"""

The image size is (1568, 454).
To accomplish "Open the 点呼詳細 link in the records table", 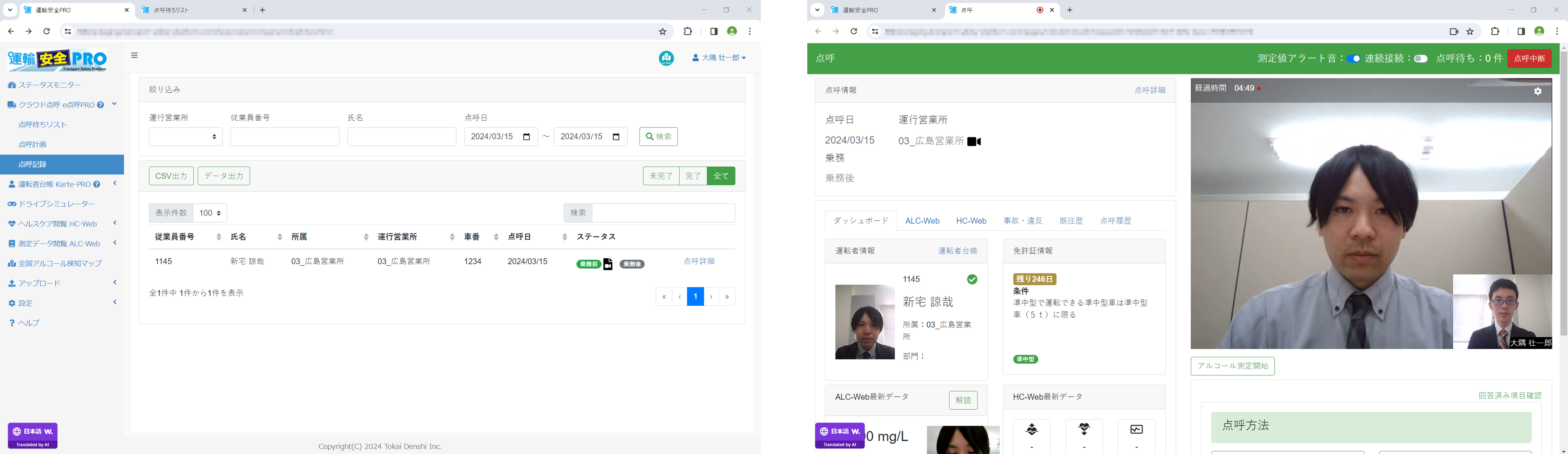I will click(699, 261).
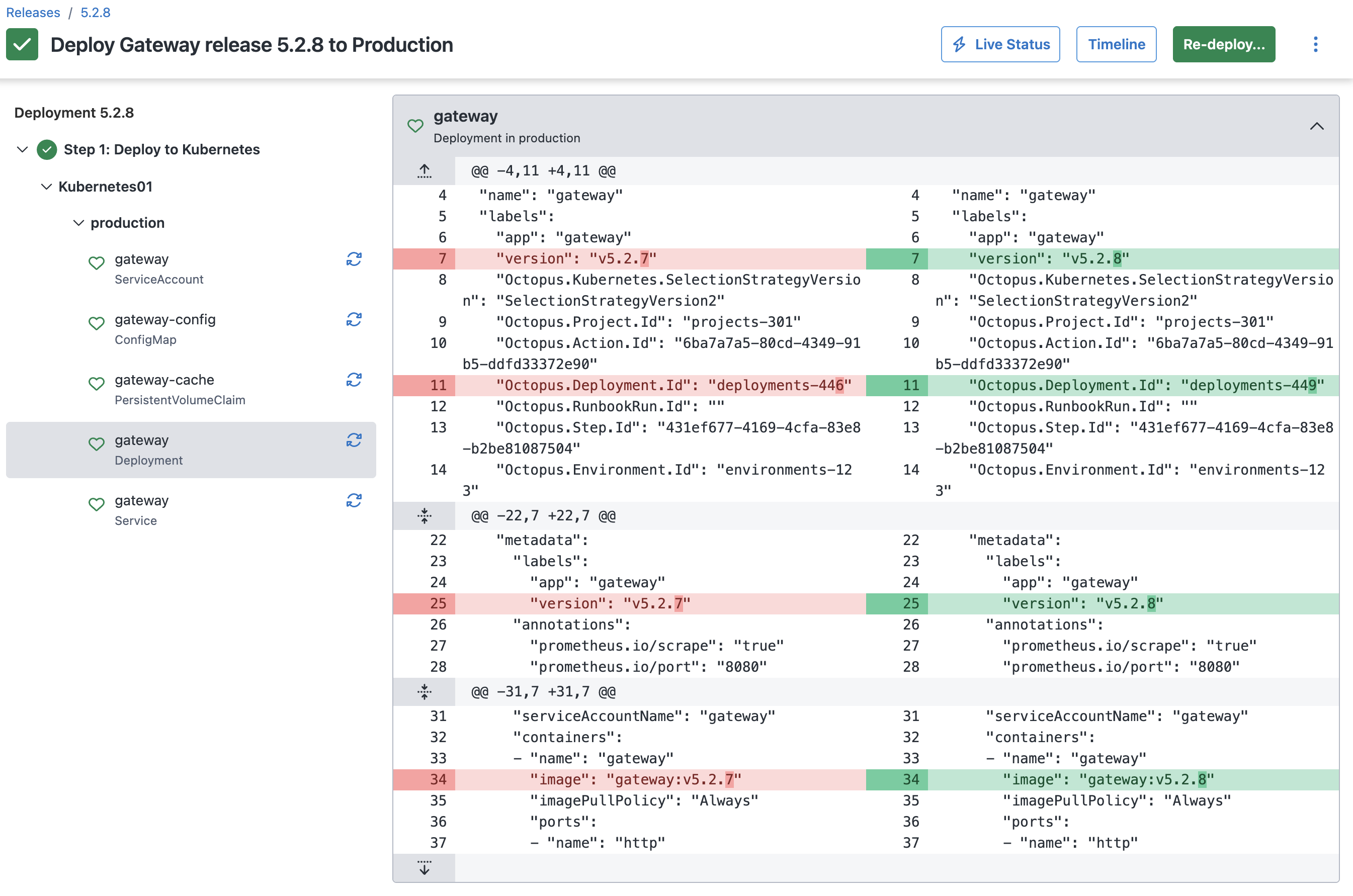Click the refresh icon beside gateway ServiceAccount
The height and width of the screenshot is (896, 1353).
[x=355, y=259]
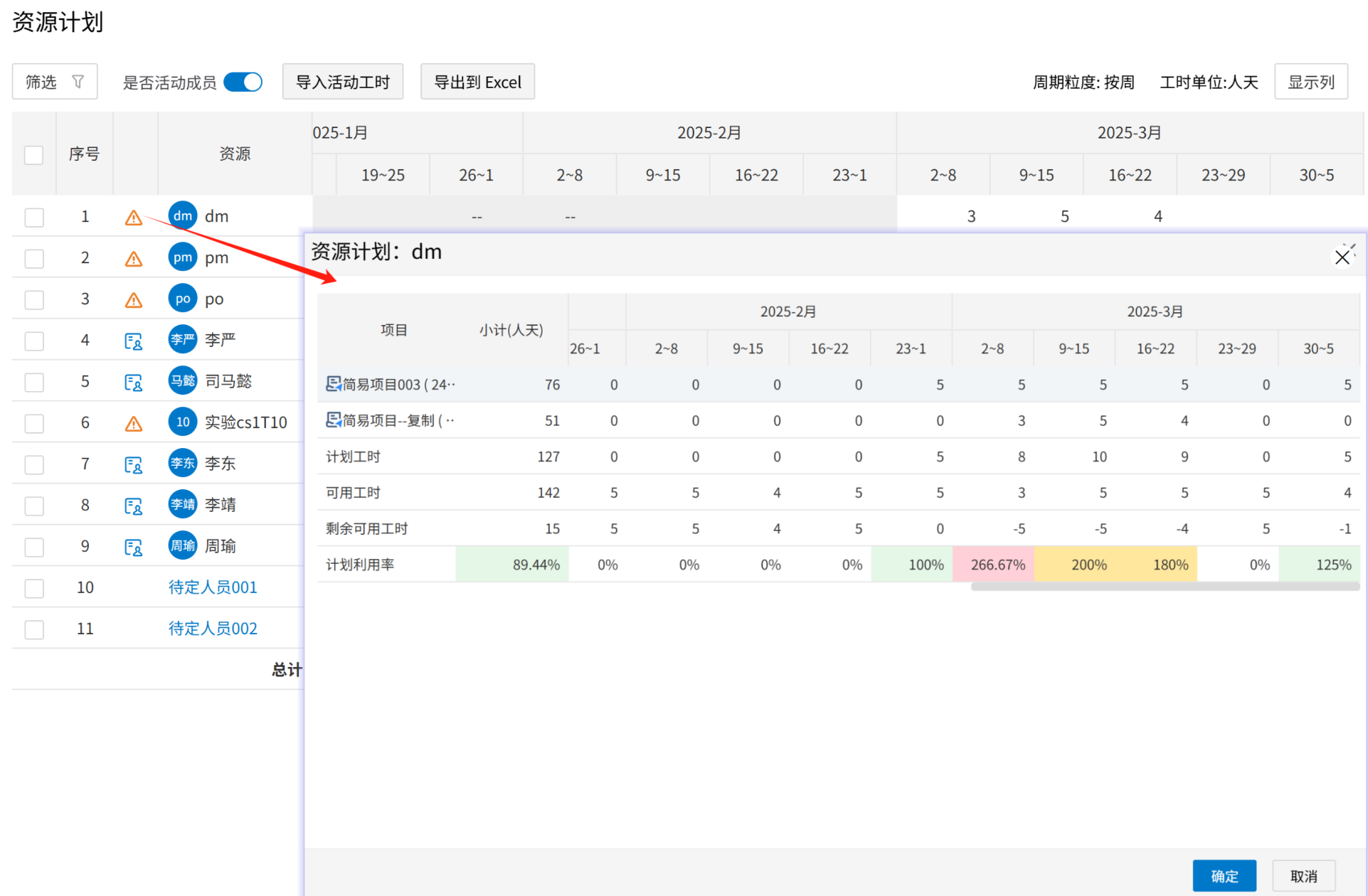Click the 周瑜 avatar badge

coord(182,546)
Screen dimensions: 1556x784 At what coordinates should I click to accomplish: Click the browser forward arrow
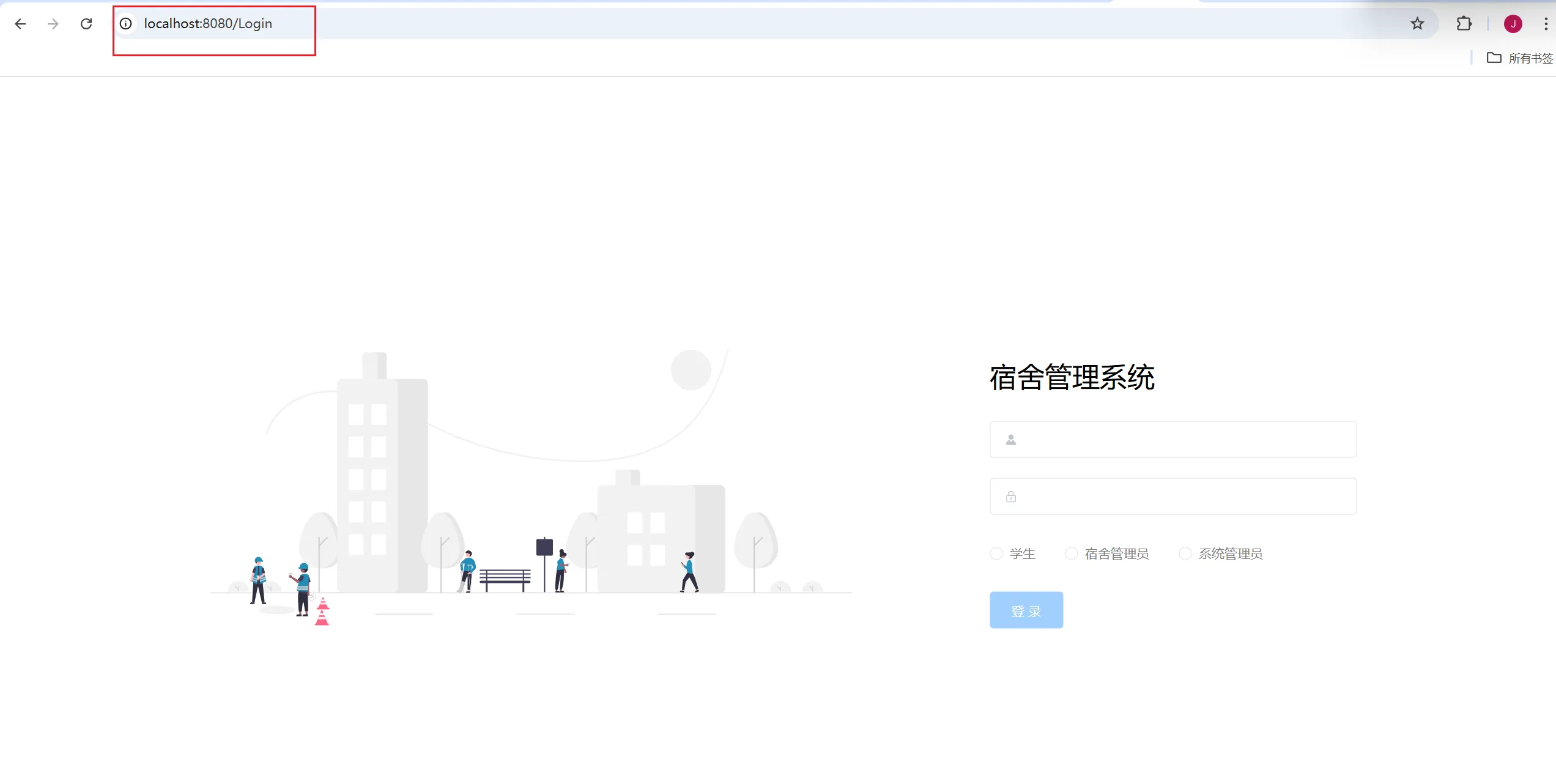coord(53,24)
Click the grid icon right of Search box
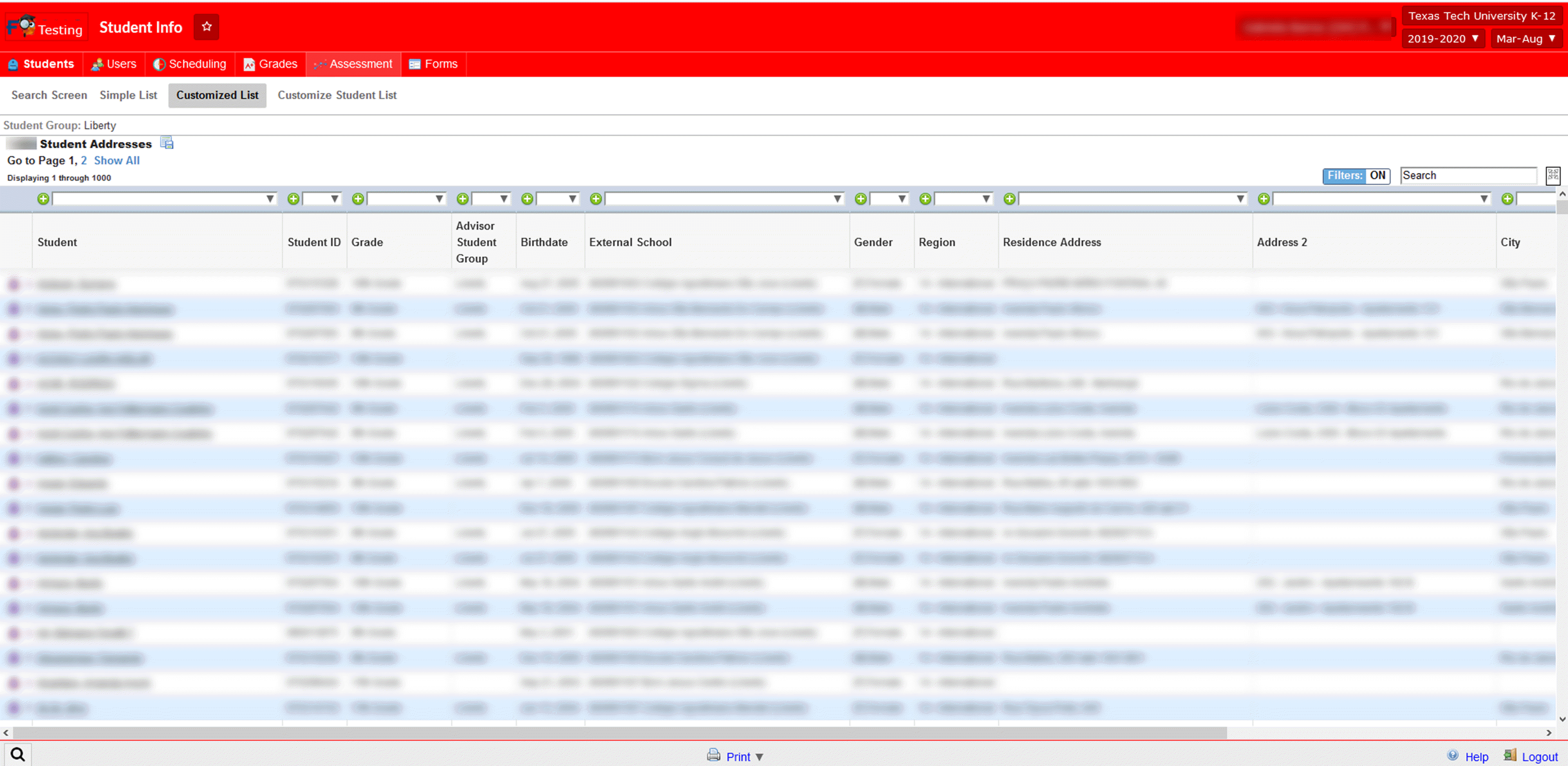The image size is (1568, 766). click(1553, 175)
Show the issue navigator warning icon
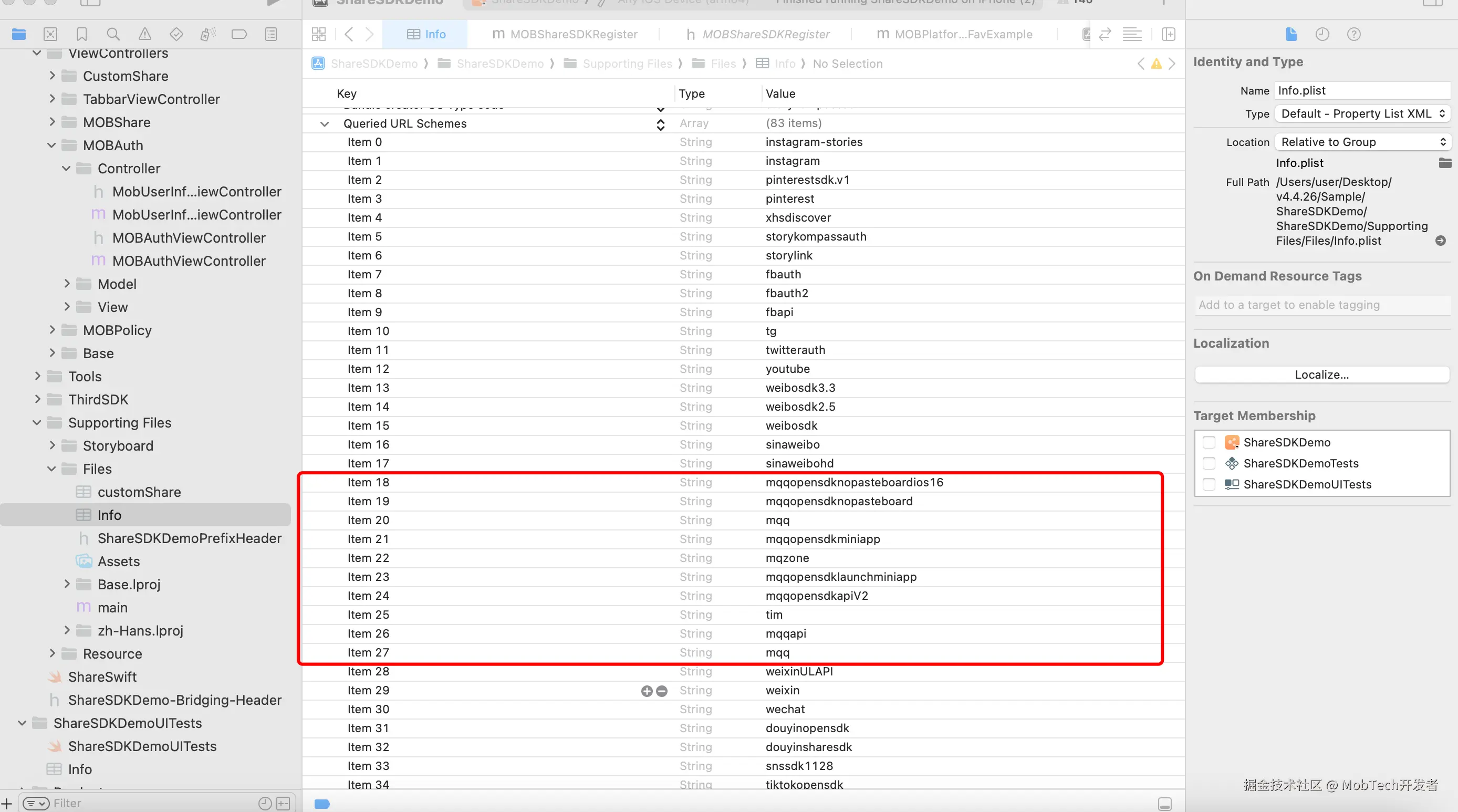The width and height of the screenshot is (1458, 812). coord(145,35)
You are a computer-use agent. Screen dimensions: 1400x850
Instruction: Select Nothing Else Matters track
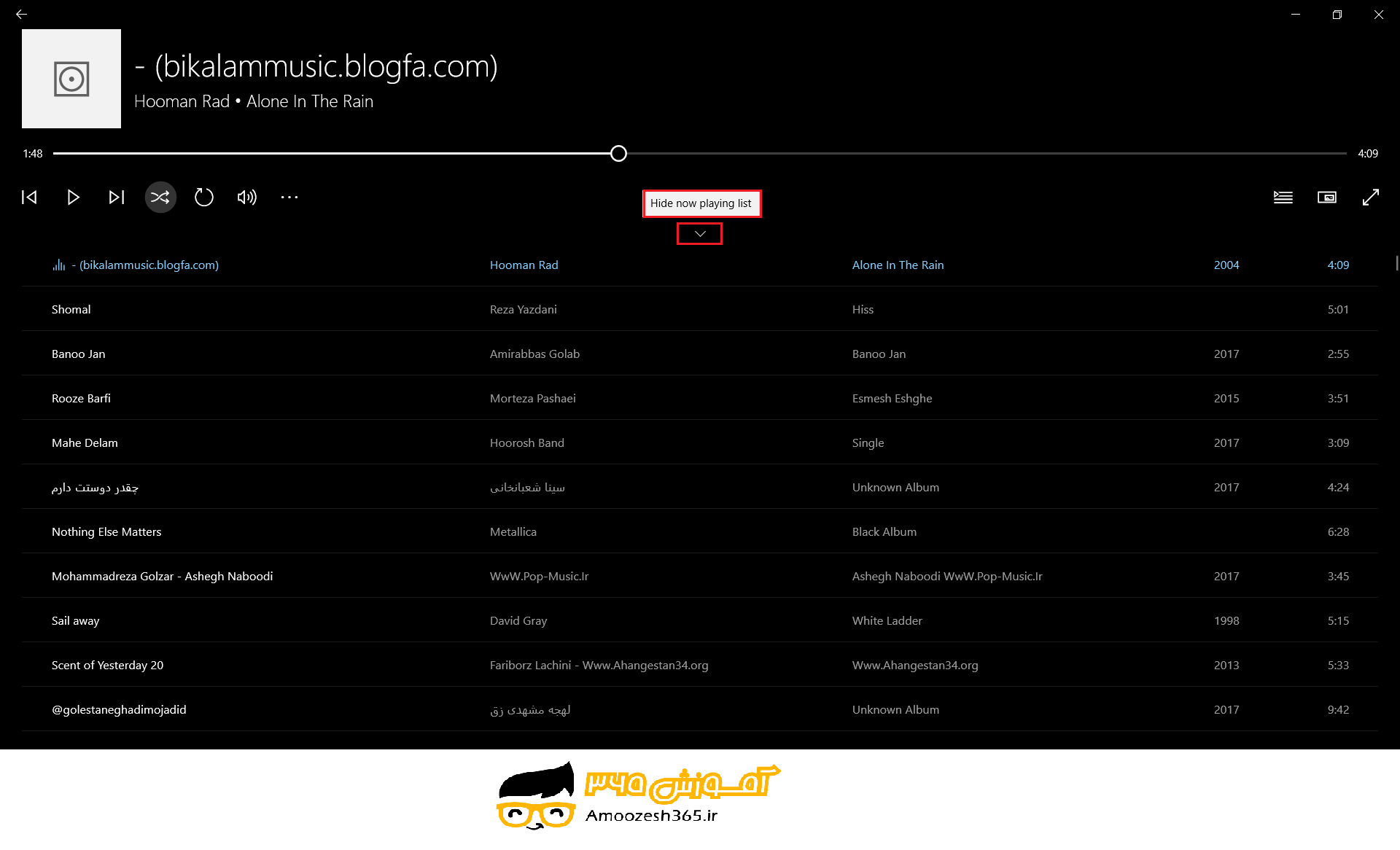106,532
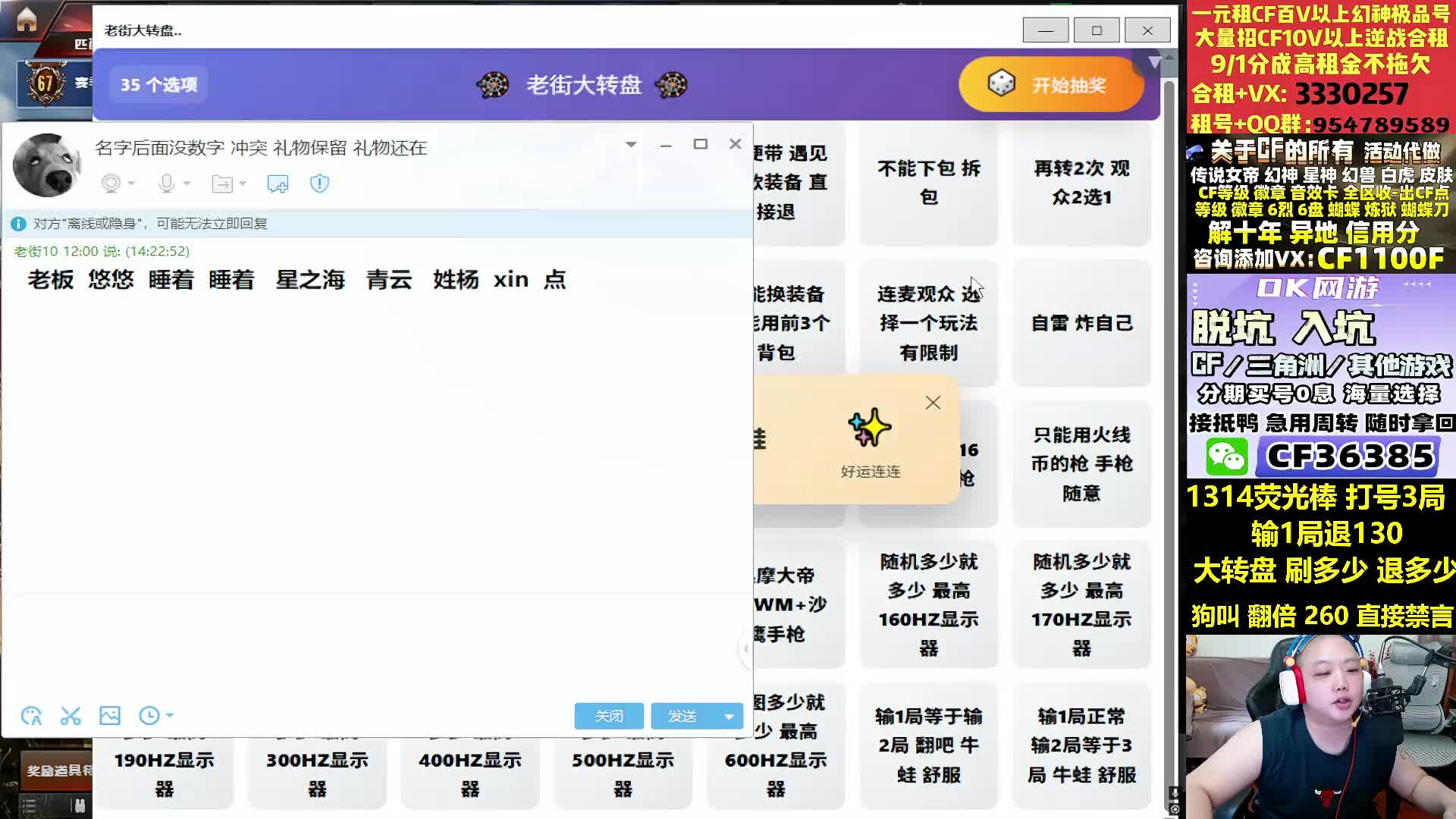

"""

WHAT YOU WILL DO: Quote the material above exactly, from the line holding "You are a computer-use" through its last line, including both. Omit the pictures.

YOUR SOLUTION:
You are a computer-use agent. Screen dimensions: 1400x850
Instruction: Select Nothing Else Matters track
106,532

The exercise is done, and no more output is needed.